Malay ethnicity, older age, male sex, prefracture comorbidity, and trochanteric fractures were independently associated with increased risk of death, identifying population groups that could be targeted for intervention strategies. The improvement in relative mortality for women but not men suggests the need to develop interventions that improve mortality outcomes for men.
检查髋部骨折后死亡率的趋势及其相关因素对于人口健康监测和预防干预措施的制定非常重要。
在新加坡,在 18 年的时间内,检查髋部骨折后死亡率的时间趋势及其相关危险因素。
设计、地点和参与者:本回顾性、基于人群的队列研究纳入了年龄在 50 岁及以上的男性和女性,他们在 2000 年至 2017 年期间因首次髋部骨折住院,并从全国索赔数据中检索了人口统计学信息、骨折类型和 Charlson 合并症指数(CCI)评分,死亡率数据来自国家死亡登记处。数据分析于 2018 年 8 月至 2019 年 12 月进行。
使用 Cox 比例风险回归估计了调整后的风险比(aHR)及其 95%置信区间。使用 Kaplan-Meier 生命表方法按队列计算了髋部骨折后的生存情况。通过性别、年龄组、种族、CCI 和骨折类型比较了骨折后随时间推移的粗生存率。使用来自新加坡人口生命表的全因死亡率计算了标准化死亡率比(SMR)。
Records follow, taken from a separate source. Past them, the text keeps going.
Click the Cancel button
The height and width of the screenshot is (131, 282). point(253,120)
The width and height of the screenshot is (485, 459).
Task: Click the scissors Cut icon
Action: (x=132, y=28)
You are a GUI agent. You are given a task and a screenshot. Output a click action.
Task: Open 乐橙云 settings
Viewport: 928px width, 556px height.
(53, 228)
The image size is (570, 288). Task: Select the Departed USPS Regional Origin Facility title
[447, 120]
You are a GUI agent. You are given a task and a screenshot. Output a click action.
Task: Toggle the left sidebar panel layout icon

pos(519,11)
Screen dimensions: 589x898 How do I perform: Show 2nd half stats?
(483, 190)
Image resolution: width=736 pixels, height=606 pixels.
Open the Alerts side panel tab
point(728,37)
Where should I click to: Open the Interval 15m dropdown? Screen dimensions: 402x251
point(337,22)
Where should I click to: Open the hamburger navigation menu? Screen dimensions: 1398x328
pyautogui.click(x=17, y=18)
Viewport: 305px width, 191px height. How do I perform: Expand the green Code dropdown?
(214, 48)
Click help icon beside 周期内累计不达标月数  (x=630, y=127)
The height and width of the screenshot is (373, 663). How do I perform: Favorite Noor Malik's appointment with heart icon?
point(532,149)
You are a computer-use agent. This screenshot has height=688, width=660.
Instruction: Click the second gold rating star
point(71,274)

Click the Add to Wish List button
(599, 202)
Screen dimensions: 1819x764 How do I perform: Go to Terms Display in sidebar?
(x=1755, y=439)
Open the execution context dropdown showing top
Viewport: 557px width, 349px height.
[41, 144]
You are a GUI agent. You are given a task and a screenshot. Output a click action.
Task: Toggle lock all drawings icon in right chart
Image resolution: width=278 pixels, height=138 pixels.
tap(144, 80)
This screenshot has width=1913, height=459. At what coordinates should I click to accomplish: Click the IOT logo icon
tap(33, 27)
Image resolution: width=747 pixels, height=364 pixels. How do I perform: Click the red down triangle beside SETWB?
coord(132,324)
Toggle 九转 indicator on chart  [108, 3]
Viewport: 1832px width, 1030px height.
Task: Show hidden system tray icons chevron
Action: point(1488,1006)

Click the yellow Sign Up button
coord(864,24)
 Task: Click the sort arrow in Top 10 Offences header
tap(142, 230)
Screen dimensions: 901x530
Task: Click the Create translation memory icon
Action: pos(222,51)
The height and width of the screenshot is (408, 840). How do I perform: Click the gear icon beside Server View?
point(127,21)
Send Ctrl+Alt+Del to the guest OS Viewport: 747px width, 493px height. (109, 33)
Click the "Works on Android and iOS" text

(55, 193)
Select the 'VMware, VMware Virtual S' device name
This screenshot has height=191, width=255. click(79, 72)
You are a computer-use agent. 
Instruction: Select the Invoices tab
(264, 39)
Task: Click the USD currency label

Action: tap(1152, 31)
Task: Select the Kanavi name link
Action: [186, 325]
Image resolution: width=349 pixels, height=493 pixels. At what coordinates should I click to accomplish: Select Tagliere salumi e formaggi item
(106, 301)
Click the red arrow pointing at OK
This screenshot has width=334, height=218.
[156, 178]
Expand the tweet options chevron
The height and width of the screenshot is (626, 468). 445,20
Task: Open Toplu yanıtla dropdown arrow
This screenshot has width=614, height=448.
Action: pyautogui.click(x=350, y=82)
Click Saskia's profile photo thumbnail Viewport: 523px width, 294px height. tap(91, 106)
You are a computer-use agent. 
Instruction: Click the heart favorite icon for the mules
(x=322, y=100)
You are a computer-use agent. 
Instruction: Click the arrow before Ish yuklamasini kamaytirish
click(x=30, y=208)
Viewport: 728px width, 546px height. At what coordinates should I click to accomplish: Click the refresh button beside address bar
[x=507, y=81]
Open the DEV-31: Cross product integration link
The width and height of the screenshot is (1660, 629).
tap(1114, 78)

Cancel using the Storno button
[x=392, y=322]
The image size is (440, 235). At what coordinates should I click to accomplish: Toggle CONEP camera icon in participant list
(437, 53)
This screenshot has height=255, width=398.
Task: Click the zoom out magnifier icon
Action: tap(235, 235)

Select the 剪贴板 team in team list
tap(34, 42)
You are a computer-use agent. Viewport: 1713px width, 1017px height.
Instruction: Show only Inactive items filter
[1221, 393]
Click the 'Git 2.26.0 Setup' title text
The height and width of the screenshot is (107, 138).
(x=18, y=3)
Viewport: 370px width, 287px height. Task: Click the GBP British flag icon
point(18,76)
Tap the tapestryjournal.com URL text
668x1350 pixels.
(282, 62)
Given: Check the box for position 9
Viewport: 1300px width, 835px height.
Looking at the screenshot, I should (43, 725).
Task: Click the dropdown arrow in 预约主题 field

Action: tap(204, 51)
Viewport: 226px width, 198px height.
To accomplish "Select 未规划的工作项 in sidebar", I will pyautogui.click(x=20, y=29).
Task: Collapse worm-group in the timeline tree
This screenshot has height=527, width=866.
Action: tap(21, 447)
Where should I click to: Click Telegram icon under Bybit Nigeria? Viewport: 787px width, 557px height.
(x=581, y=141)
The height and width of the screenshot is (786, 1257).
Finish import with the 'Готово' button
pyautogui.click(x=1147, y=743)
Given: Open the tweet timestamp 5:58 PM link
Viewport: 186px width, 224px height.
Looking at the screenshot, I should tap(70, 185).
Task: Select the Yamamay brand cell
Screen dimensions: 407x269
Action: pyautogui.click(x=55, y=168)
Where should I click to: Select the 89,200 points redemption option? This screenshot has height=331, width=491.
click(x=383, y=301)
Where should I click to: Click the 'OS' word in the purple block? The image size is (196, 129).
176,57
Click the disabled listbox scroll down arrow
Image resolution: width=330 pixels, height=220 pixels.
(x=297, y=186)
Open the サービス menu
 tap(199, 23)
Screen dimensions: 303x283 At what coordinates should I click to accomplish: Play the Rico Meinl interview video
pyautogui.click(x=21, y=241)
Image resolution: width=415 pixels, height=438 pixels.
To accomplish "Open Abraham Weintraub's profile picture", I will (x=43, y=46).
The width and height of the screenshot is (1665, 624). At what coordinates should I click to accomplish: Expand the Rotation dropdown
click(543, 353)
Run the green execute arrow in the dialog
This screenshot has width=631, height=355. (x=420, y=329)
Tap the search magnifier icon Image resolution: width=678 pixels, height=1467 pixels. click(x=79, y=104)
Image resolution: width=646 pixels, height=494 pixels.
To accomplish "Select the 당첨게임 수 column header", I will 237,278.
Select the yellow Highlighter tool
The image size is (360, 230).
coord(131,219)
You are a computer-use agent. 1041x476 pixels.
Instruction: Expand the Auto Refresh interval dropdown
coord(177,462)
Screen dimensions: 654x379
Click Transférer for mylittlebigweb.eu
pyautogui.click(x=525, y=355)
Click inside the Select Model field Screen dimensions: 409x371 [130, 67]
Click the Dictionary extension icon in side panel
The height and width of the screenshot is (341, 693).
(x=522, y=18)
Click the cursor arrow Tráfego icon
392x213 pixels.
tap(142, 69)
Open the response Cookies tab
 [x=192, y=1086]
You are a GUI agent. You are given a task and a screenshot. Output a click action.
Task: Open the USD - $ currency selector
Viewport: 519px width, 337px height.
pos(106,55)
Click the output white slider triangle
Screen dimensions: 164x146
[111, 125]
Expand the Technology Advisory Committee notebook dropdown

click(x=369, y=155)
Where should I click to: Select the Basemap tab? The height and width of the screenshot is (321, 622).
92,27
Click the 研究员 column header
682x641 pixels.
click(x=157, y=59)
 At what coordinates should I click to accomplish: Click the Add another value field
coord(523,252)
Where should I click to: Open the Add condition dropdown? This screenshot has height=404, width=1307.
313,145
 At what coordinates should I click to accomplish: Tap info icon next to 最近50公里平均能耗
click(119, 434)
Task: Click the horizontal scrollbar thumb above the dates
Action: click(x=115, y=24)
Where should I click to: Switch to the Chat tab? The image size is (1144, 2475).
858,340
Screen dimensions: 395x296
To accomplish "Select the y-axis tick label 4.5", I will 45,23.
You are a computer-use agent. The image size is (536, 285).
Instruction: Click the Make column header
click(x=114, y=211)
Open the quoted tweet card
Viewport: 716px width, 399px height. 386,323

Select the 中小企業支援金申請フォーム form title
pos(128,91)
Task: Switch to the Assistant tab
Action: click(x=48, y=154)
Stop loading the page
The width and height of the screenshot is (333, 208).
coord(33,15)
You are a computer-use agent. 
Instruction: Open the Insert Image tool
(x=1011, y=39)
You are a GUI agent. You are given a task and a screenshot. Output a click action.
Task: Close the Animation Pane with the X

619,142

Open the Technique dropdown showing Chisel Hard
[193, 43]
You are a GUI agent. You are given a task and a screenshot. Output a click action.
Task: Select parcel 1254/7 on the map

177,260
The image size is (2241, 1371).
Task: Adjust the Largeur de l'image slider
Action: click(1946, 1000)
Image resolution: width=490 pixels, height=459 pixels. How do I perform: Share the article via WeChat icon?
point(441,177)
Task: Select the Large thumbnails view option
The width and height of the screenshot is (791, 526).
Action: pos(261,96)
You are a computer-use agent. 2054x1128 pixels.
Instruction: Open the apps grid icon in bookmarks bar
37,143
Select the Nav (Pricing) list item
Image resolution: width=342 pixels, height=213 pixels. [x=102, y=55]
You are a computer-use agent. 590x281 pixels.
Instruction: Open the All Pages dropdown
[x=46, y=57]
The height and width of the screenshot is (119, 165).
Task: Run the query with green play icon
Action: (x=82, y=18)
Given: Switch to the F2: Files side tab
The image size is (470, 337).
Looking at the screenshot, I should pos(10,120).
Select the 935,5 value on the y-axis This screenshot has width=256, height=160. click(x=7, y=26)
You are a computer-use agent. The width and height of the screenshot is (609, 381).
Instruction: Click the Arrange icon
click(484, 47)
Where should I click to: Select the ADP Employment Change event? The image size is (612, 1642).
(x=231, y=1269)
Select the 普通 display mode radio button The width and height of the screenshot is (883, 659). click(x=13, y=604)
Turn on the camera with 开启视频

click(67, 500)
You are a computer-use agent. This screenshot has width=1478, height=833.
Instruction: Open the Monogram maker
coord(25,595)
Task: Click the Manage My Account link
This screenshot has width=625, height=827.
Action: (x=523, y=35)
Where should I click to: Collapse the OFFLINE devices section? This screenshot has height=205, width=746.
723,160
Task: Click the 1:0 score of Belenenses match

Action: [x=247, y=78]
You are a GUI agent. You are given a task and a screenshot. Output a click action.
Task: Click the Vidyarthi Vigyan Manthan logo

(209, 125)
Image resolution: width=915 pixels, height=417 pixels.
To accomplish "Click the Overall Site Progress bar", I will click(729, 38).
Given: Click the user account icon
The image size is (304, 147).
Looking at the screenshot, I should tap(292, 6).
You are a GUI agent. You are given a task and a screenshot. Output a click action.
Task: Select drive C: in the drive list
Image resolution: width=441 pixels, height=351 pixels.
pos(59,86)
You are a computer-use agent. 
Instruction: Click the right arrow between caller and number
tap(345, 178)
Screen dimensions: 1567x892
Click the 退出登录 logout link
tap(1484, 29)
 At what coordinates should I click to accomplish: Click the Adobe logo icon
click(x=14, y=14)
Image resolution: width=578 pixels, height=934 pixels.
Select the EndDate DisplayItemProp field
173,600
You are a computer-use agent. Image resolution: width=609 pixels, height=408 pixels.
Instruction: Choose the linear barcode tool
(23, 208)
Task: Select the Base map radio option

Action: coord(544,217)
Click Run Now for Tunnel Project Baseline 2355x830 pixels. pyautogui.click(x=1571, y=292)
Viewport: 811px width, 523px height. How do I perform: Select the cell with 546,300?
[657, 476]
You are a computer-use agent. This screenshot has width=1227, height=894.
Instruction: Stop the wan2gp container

在 36082 例首次住院的髋部骨折患者中(平均[SD]患者年龄,78.2[10.1]岁;24902 例[69.0%]为女性;30348 例[84.1%]为华裔、2863 例[7.9%]为马来族、1778 例[4.9%]为印度裔和 1093 例[3.0%]为其他族裔),男性(aHR,1.46;95%CI,1.41-1.52)、马来族(aHR,1.23;95%CI,1.15-1.30 vs 华裔)、年龄较大(aHR,5.20;95%CI,85 岁及以上年龄组 vs 50-54 岁年龄组)、CCI 评分较高(aHR,3.62;95%CI,CCI 为 6 分 vs CCI 为 0 分)、转子间骨折(aHR,1.11;95%CI,1.06-1.16 vs 颈骨折)和早期队列(aHR,2012-2017 年 vs 2000-2005 年)与较高的死亡率相关。绝对死亡率随时间显著下降:与 2000-2005 年相比,2006-2011 年下降 21%,2012-2017 年下降 40%。在长期随访中,与性别和种族相关的生存差异趋于缩小,而与年龄较大、CCI 评分较高和转子间骨折相关的差异则增加。在骨折后的第一年,与 2003-2007 年相比,2013-2016 年期间女性的 SMR 降低(SMR,2.05;95%CI,1.91-2.20 vs SMR,2.54;95%CI,2.39-2.70),但男性 SMR 无降低(SMR,3.28;95%CI,3.04-3.54 vs SMR,3.42;95%CI,3.18-3.68)。
马来族、年龄较大、男性、骨折前合并症和转子间骨折与死亡风险增加独立相关,确定了可作为干预策略目标的人群。女性的相对死亡率有所改善,但男性没有,这表明需要制定改善男性死亡率的干预措施。